Scandalo: la Cortellesi meritava di più dai David di Donatello

La rubrica dello psicologo, a cura di Cesare Ammendola

La tocco piano: non ne hanno azzeccata una neppure per sbaglio. 

Battute a parte, la mia idea, di cui anche io potrei fare tranquillamente a meno, è netta. In questa edizione dei David di Donatello 2024, al di là delle apparenze, il film di Paola Cortellesi “C’è ancora domani” (che io ho amato tiepidamente), ha ricevuto meno di quanto avrebbe meritato. E peraltro nelle forme e per le motivazioni sovente sbagliate. Lo dico da amante del cinema influenzato dalla formazione di psicoterapeuta. In modo del tutto personale ovviamente.

Il colossal di incassi della Cortellesi, uscito lo scorso anno nelle sale, ha avuto l’indiscutibile merito di attrarre al cinema fiumi di spettatori (talvolta insospettabili), circa cinque milioni. Spettatori di tutte le età. E ha avuto il dono e la grazia di suscitare riflessioni condivise e confronti inattesi. Era candidato a diciannove statuette del David di Donatello e ne ha ottenute infine sei. 

Il premio per miglior film è andato a “Io capitano”‘ di Matteo Garrone, che ha conquistato sette premi, superando la pellicola della Cortellesi e “Rapito” di Marco Bellocchio (che ne ha totalizzate cinque).

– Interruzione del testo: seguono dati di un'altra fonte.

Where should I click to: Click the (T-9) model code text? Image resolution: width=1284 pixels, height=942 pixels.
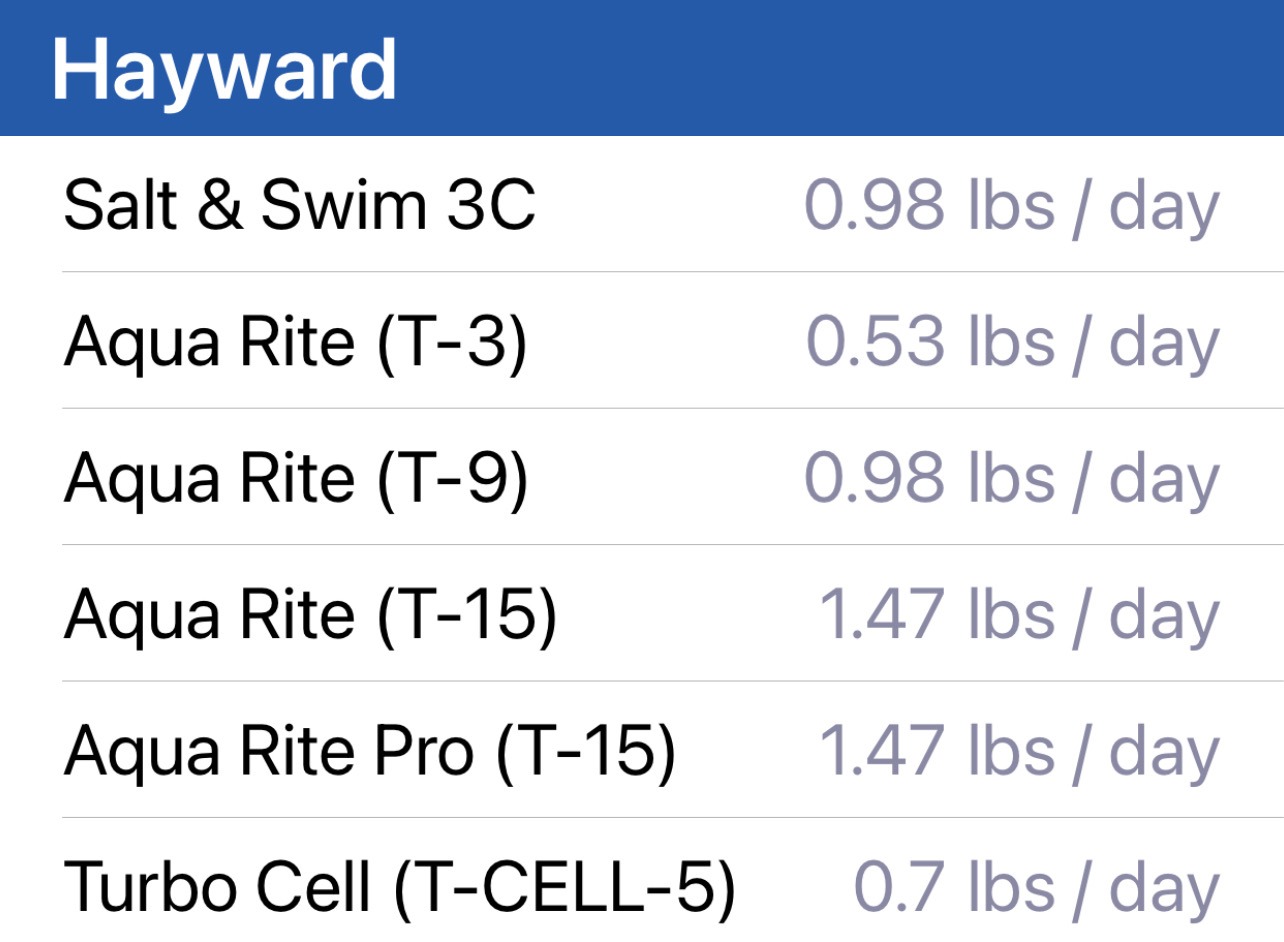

Alla Cortellesi è andato il David per la migliore attrice protagonista. Condivido la scelta, soprattutto per quanto riguarda le scene in cui interagiscono madre e figlia. Al suo film anche il premio per la miglior attrice non protagonista, Emanuela Fanelli (nel ruolo dell’amica). A me ha colpito di più l’interpretazione della “figlia”.  

Al film anche il David del pubblico (più che di riconoscimento parlerei in questo caso di esame della realtà o ovvietà dell’evidenza). 

Al film anche il premio per la miglior sceneggiatura originale. Il minimo sindacale direi, per una trama capace di germinare un simile incantesimo universale.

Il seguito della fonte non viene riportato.